Archiv Ausgaben ab 1953

APuZ 51/1960 Kultur und Politik Das Gesicht unseres Jahrhunderts -heute Wort aus Berlin

Wort aus Berlin

Julius Kardinal Döpfner

Mit freundlicher Genehmigung des Morus-Verlages, Berlin, dem dort erschienenen Sammelband der Rundfunkansprachen und Predigten Julius Kardinal Döpfners „Wort aus Berlin“ entnommen.

Das russische Gedicht

Zum Advent der Kirche gehört das Warten: das hoffnungsstarke, glückselige Warten auf Christus. Die Erinnerung an die Messiaserwartung Israels wird von der Kirche in der meisterlichen Formkraft ihrer Liturgie nur deswegen wachgerufen, damit wir unser sehnsüchtiges Warten auf den Herrn leichter aussprechen können; das Warten auf den Herrn, der ständig liebend in unser Leben tritt und der am Ende der Tage in Seinem Reiche kommen wird.

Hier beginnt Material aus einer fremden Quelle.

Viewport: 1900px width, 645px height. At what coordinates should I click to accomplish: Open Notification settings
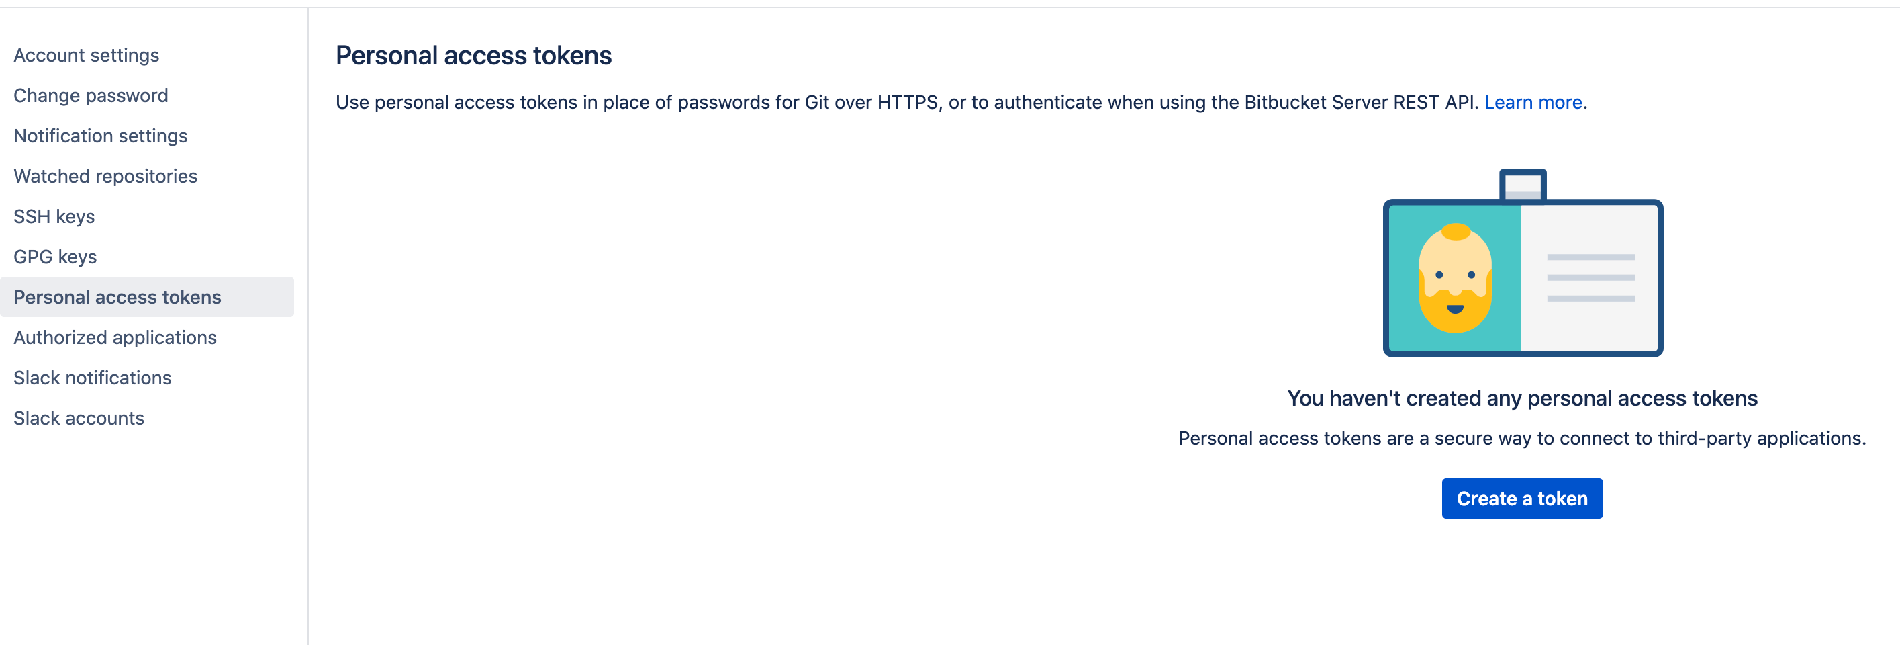100,136
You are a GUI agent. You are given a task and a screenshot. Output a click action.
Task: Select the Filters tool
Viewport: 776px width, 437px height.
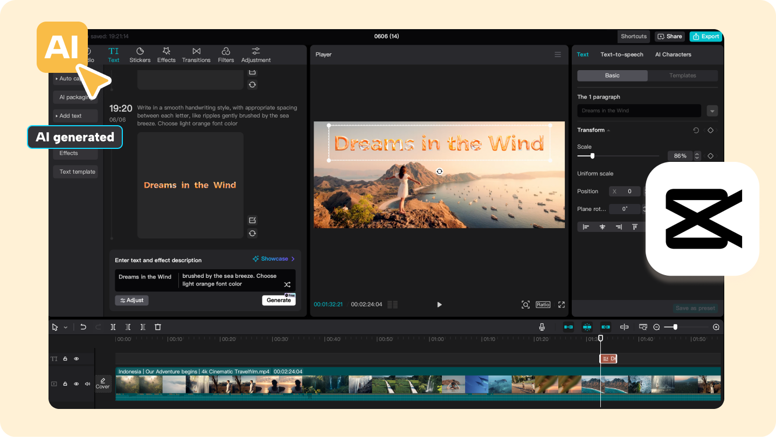pyautogui.click(x=226, y=54)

Freilich, gerade diese Erwartung des Glaubens hält der heutige Atheismus für einen besonders krassen Fall eines illusionären Mystizismus und eines lebensuntüchtigen Aberglaubens. Solches Warten ist nutzlos — so sagt man —, es gilt anzupacken: In der Kraft der Vernunft müssen wir die Gesetzlichkeit der Welt erforschen und die Zustände ändern.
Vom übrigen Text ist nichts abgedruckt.